The records below are to be written out again, exactly as they appear.

◇ ◇ ◇ ◇ ◇ ◇ ◇

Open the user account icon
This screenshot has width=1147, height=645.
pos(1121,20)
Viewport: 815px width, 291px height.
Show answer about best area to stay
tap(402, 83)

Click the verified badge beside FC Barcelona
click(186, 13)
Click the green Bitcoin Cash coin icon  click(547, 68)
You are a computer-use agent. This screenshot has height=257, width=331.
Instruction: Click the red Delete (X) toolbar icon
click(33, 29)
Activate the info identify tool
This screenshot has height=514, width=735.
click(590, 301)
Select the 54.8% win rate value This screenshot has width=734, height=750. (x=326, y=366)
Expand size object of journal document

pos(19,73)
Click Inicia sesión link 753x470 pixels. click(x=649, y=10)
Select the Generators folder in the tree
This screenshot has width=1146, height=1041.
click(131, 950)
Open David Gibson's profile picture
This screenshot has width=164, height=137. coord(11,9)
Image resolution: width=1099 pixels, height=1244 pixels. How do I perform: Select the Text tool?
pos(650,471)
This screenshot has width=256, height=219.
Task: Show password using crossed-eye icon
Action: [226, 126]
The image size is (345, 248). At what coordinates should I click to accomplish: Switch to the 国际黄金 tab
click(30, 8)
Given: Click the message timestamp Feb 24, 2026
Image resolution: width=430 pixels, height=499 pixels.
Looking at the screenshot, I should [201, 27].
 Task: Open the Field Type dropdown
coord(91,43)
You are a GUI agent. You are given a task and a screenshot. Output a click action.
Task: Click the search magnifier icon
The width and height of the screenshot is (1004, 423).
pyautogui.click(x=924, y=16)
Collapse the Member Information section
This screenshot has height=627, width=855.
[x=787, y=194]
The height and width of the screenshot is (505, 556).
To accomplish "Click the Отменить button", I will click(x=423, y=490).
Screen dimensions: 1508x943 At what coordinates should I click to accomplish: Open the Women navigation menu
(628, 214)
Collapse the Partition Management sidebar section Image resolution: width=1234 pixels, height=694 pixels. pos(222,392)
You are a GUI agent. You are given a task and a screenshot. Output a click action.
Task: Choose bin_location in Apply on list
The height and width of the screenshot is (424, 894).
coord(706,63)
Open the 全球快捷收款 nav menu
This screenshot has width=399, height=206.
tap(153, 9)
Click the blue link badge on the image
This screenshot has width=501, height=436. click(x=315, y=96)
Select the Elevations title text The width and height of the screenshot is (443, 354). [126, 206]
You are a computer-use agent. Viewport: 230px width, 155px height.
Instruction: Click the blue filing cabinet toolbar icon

◇ ◇ ◇ ◇ ◇ ◇ ◇

▶ [ANSWER TO THIS TASK]:
Open the user account icon
This screenshot has width=1147, height=645.
pos(1121,20)
Viewport: 815px width, 291px height.
Show answer about best area to stay
tap(402, 83)

Click the verified badge beside FC Barcelona
click(186, 13)
Click the green Bitcoin Cash coin icon  click(547, 68)
You are a computer-use agent. This screenshot has height=257, width=331.
Instruction: Click the red Delete (X) toolbar icon
click(33, 29)
Activate the info identify tool
This screenshot has height=514, width=735.
click(590, 301)
Select the 54.8% win rate value This screenshot has width=734, height=750. (x=326, y=366)
Expand size object of journal document

pos(19,73)
Click Inicia sesión link 753x470 pixels. click(x=649, y=10)
Select the Generators folder in the tree
This screenshot has width=1146, height=1041.
click(131, 950)
Open David Gibson's profile picture
This screenshot has width=164, height=137. coord(11,9)
Image resolution: width=1099 pixels, height=1244 pixels. How do I perform: Select the Text tool?
pos(650,471)
This screenshot has width=256, height=219.
Task: Show password using crossed-eye icon
Action: [226, 126]
The image size is (345, 248). At what coordinates should I click to accomplish: Switch to the 国际黄金 tab
click(30, 8)
Given: Click the message timestamp Feb 24, 2026
Image resolution: width=430 pixels, height=499 pixels.
Looking at the screenshot, I should [201, 27].
 Task: Open the Field Type dropdown
coord(91,43)
You are a GUI agent. You are given a task and a screenshot. Output a click action.
Task: Click the search magnifier icon
The width and height of the screenshot is (1004, 423).
pyautogui.click(x=924, y=16)
Collapse the Member Information section
This screenshot has height=627, width=855.
[x=787, y=194]
The height and width of the screenshot is (505, 556).
To accomplish "Click the Отменить button", I will click(x=423, y=490).
Screen dimensions: 1508x943 At what coordinates should I click to accomplish: Open the Women navigation menu
(628, 214)
Collapse the Partition Management sidebar section Image resolution: width=1234 pixels, height=694 pixels. pos(222,392)
You are a GUI agent. You are given a task and a screenshot. Output a click action.
Task: Choose bin_location in Apply on list
The height and width of the screenshot is (424, 894).
coord(706,63)
Open the 全球快捷收款 nav menu
This screenshot has width=399, height=206.
tap(153, 9)
Click the blue link badge on the image
This screenshot has width=501, height=436. click(x=315, y=96)
Select the Elevations title text The width and height of the screenshot is (443, 354). [126, 206]
You are a computer-use agent. Viewport: 230px width, 155px height.
Instruction: Click the blue filing cabinet toolbar icon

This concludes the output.